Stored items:
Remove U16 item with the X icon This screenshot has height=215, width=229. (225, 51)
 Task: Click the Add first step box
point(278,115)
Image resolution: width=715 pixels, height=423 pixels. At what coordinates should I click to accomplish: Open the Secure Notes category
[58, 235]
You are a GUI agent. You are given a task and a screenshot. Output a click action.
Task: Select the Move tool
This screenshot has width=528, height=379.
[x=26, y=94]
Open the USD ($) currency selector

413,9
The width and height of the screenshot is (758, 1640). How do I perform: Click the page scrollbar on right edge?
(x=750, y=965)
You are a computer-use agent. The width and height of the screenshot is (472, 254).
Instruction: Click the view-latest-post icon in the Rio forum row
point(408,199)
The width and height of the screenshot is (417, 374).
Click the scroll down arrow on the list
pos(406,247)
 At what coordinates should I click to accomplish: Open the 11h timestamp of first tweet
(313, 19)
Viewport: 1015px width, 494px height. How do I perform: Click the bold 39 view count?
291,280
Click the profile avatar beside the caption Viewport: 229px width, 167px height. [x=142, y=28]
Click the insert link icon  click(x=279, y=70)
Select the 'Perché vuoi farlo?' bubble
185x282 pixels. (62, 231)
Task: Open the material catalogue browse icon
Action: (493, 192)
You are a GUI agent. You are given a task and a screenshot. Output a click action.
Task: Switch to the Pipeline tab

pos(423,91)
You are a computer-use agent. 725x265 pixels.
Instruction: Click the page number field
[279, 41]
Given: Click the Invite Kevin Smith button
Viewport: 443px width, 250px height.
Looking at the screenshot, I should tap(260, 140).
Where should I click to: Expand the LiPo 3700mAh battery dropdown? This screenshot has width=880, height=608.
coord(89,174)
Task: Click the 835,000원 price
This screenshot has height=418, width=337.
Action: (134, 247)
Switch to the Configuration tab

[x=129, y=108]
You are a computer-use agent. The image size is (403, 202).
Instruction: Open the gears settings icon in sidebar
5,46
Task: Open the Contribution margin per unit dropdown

- [Work to complete]
In full and unchanged, repeat the data above.

- [Reply]
Remove U16 item with the X icon This screenshot has height=215, width=229. (225, 51)
 Task: Click the Add first step box
point(278,115)
Image resolution: width=715 pixels, height=423 pixels. At what coordinates should I click to accomplish: Open the Secure Notes category
[58, 235]
You are a GUI agent. You are given a task and a screenshot. Output a click action.
Task: Select the Move tool
This screenshot has width=528, height=379.
[x=26, y=94]
Open the USD ($) currency selector

413,9
The width and height of the screenshot is (758, 1640). How do I perform: Click the page scrollbar on right edge?
(x=750, y=965)
You are a computer-use agent. The width and height of the screenshot is (472, 254).
Instruction: Click the view-latest-post icon in the Rio forum row
point(408,199)
The width and height of the screenshot is (417, 374).
Click the scroll down arrow on the list
pos(406,247)
 At what coordinates should I click to accomplish: Open the 11h timestamp of first tweet
(313, 19)
Viewport: 1015px width, 494px height. How do I perform: Click the bold 39 view count?
291,280
Click the profile avatar beside the caption Viewport: 229px width, 167px height. [x=142, y=28]
Click the insert link icon  click(x=279, y=70)
Select the 'Perché vuoi farlo?' bubble
185x282 pixels. (62, 231)
Task: Open the material catalogue browse icon
Action: (493, 192)
You are a GUI agent. You are given a task and a screenshot. Output a click action.
Task: Switch to the Pipeline tab

pos(423,91)
You are a computer-use agent. 725x265 pixels.
Instruction: Click the page number field
[279, 41]
Given: Click the Invite Kevin Smith button
Viewport: 443px width, 250px height.
Looking at the screenshot, I should tap(260, 140).
Where should I click to: Expand the LiPo 3700mAh battery dropdown? This screenshot has width=880, height=608.
coord(89,174)
Task: Click the 835,000원 price
This screenshot has height=418, width=337.
Action: (134, 247)
Switch to the Configuration tab

[x=129, y=108]
You are a computer-use agent. The image size is (403, 202).
Instruction: Open the gears settings icon in sidebar
5,46
Task: Open the Contribution margin per unit dropdown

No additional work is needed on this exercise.